In 1972, Mr. Hardy sexually molested a young boy in a hotel room, according to Ontario Review Board documents. In 1985, while under the care of a Toronto mental-health centre, he was found guilty of sexually assaulting a boy in an apartment and assaulting a boy in a van after promising them jobs.

In 1989, Mr. Delorme was charged with aggravated sexual assault, carrying a weapon for the purpose of committing an offence and forcible confinement.

According to Ontario Review Board records, he has "a long standing interest in raping younger females."

Many of the 180 "not criminally responsible" patients in Ottawa-area hospitals go on supervised or unsupervised outings.

"The law says you have to balance the patient's rights and the safety of the public," said Dr. Bradford. "Treatment and rehabilitation means reintegrating people into the community in a slow, controlled way."

Patients "infrequently" disappear while on community outings and it would be even be difficult to dig up statistics on the topic, he said.

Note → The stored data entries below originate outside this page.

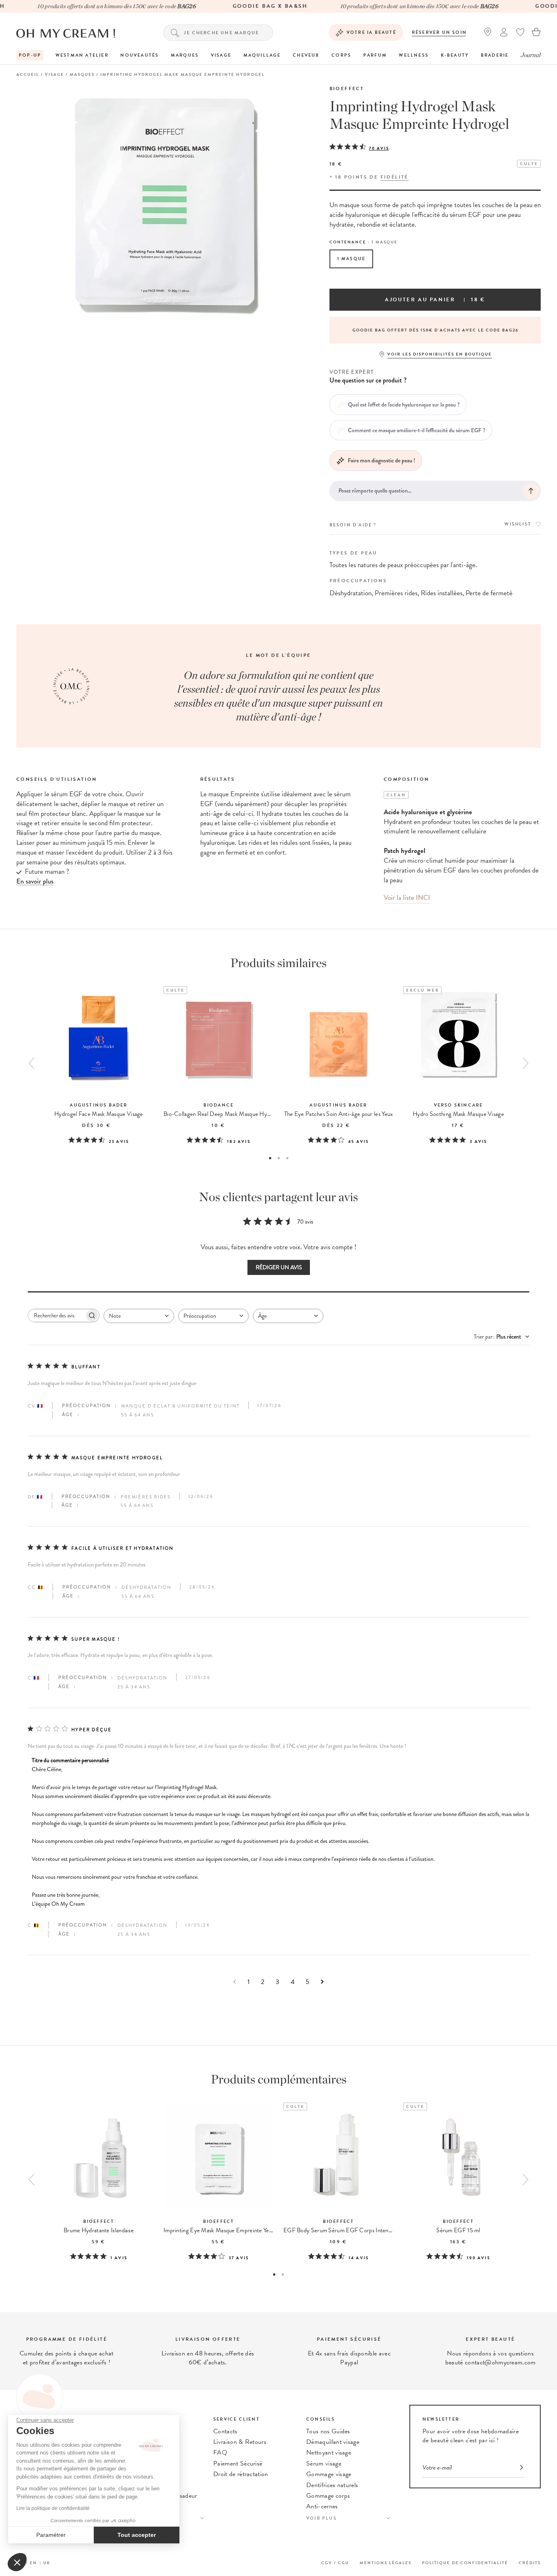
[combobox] (139, 1316)
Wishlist (517, 524)
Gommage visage (328, 2474)
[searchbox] (56, 1315)
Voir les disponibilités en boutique (439, 354)
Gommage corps (328, 2495)
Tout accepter (136, 2535)
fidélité (394, 177)
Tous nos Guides (328, 2431)
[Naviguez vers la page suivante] (322, 1981)
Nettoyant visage (328, 2452)
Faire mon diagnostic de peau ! (381, 460)
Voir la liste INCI (407, 898)
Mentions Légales (385, 2563)
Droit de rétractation (240, 2474)
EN (33, 2563)
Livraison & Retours (239, 2441)
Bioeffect (346, 88)
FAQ (220, 2452)
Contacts (225, 2431)
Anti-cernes (322, 2506)
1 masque (351, 258)
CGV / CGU (335, 2563)
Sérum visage (323, 2463)
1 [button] (270, 1158)
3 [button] (287, 1158)
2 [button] (279, 1158)
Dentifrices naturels (332, 2485)
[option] (435, 330)
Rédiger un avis (279, 1267)
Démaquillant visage (332, 2441)
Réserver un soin (439, 32)
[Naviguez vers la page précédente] (235, 1981)
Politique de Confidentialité (465, 2563)
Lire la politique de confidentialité (53, 2508)
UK (47, 2563)
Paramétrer (51, 2535)
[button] (17, 2562)
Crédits (530, 2563)
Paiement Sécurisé (237, 2463)
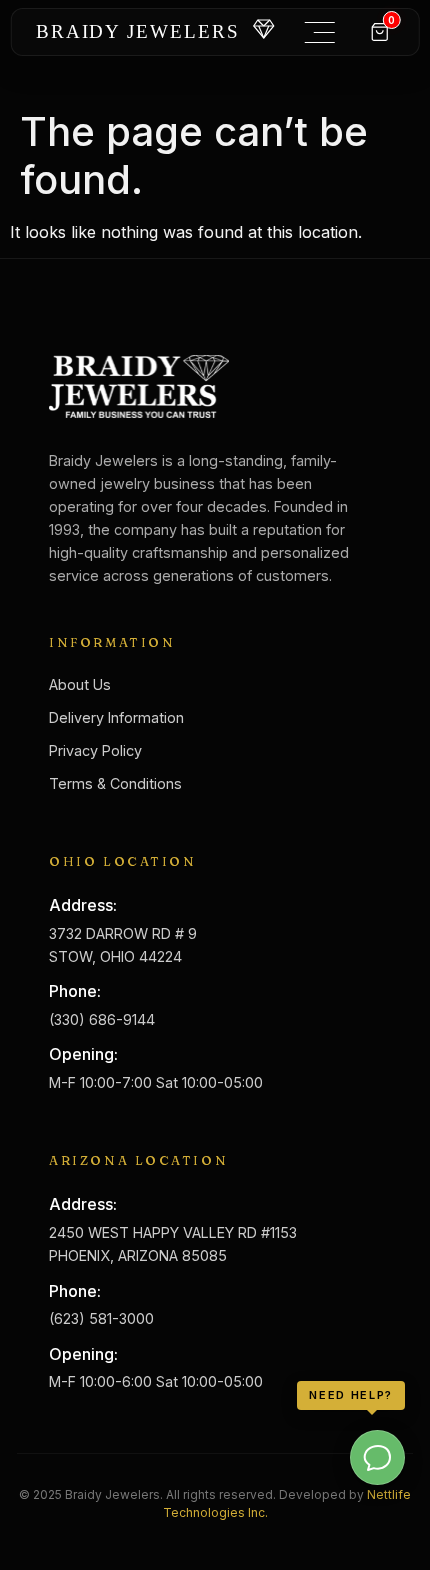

The escapes outraged victim's advocacy groups, who said sex offenders shouldn't be slipping away from supervisors. Treatment programs are important, but so are children, said Debbie McConkey, program co-ordinator of the Lifeline Centre. "Let's be real. Most sex offenders repeat many, many times."

Criminally insane pedophiles shouldn't even be allowed out of hospitals, said Jack McLaughlin, chairman of a law reform group called People for Justice.

"Putting these people back into society is putting children at risk."